+++ Отрывок для чтения

Иосиф Бродский - Лев Лосев 15 стр.


По мере того как расходились круги по воде общественного мнения, двадцатитрехлетний Иосиф Бродский, автор таких-то и таких-то стихотворений, превращался в архетипического Поэта, которого судит "чернь тупая". Первоначально защиту Бродского организовали люди, лично его знавшие, любившие его, переживающие за его судьбу: Ахматова и более близкие Бродскому по возрасту друзья М. В. Ардов, Б. Б. Бахтин, Я. А. Гордин, И. М. Ефимов, Б. И. Иванов, А. Г. Найман, Е. Б. Рейн и другие, а также те старшие знакомые среди ленинградских писателей и филологов, которые ценили его дарование, в первую очередь выступавшие на суде Грудинина и Эткинд. Вслед за ними в дело защиты уже не столько Бродского как такового, но Поэта и принципов справедливости стало вовлекаться все возрастающее число людей в Москве и Ленинграде. В противовес официальной началась подлинно общественная кампания. Центральными фигурами в ней были две женщины героического характера – преданный друг Ахматовой писательница Лидия Корнеевна Чуковская (1907–1996) и близкая подруга Чуковской журналистка Фрида Абрамовна Вигдорова (1915–1965). Это они неутомимо писали письма в защиту Бродского во все партийные и судебные инстанции и привлекали к делу защиты Бродского людей, пользующихся влиянием в советской системе – композитора Д. Д. Шостаковича и писателей С. Я. Маршака, К. И. Чуковского, К. Г. Паустовского, А. Т. Твардовского, Ю. П. Германа, даже осторожного К. А. Федина и весьма официозного, но готового помочь из уважения к Ахматовой А. А. Суркова. Даже в ЦК партии они нашли скрытого, но ценного союзника – заведующего сектором литературы И. С. Черноуцана (1918–1990).

++++++

### Поставленная задача a
Изложите отрывок о защите Бродского в двух предложениях.
Эти строки никак не связаны с отрывком.

+++ Исходные строки

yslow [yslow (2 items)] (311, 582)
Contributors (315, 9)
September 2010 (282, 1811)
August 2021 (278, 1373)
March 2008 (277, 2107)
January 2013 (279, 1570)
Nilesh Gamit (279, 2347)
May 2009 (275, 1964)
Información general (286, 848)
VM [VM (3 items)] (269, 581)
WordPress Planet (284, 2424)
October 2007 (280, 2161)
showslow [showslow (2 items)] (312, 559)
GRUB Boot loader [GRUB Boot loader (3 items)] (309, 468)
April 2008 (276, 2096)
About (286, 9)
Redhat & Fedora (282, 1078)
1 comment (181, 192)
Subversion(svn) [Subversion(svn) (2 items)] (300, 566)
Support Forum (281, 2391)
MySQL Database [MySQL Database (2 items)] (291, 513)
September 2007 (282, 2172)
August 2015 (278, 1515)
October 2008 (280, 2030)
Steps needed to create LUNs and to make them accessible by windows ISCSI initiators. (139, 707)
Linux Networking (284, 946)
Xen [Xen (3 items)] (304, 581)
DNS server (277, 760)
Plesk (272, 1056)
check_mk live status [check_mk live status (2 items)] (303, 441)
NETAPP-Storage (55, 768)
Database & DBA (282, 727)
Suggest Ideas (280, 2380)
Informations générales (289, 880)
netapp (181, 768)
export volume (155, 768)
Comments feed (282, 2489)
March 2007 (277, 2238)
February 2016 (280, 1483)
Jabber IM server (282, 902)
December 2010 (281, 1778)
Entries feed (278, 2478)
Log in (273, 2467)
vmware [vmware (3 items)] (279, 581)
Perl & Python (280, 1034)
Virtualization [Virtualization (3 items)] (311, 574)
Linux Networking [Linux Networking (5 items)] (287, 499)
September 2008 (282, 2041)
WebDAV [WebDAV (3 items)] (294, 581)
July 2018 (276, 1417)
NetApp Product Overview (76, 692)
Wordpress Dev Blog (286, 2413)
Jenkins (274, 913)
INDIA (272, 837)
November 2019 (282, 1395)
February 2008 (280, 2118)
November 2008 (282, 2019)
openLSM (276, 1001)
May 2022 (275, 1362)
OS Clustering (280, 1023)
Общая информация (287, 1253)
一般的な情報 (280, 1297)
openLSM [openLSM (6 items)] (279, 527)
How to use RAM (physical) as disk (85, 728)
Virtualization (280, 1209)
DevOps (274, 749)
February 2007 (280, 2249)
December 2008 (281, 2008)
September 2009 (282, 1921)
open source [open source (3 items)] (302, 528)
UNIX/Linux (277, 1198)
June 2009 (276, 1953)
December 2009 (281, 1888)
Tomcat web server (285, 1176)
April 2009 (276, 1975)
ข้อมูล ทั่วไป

++++++

### Поставленная задача b
Перепишите строки выше, начиная с самой первой из них и до строки с "Subversion(svn) [Subversion(svn) (2" включительно, поменяв "Contributors" на "Участники". Все остальное оставьте без изменений.

### Правильный ответ a
Сначала Бродского защищали люди, лично его знавшие, — Ахматова, друзья и ценившие его ленинградские писатели и филологи, а затем к защите Поэта и принципов справедливости подключалось все больше людей в Москве и Ленинграде. Центральными фигурами этой общественной кампании были Лидия Чуковская и Фрида Вигдорова, которые писали письма во все партийные и судебные инстанции и привлекали к делу влиятельных людей, вплоть до союзника в ЦК партии И. С. Черноуцана.

### Правильный ответ b
yslow [yslow (2 items)] (311, 582)
Участники (315, 9)
September 2010 (282, 1811)
August 2021 (278, 1373)
March 2008 (277, 2107)
January 2013 (279, 1570)
Nilesh Gamit (279, 2347)
May 2009 (275, 1964)
Información general (286, 848)
VM [VM (3 items)] (269, 581)
WordPress Planet (284, 2424)
October 2007 (280, 2161)
showslow [showslow (2 items)] (312, 559)
GRUB Boot loader [GRUB Boot loader (3 items)] (309, 468)
April 2008 (276, 2096)
About (286, 9)
Redhat & Fedora (282, 1078)
1 comment (181, 192)
Subversion(svn) [Subversion(svn) (2 items)] (300, 566)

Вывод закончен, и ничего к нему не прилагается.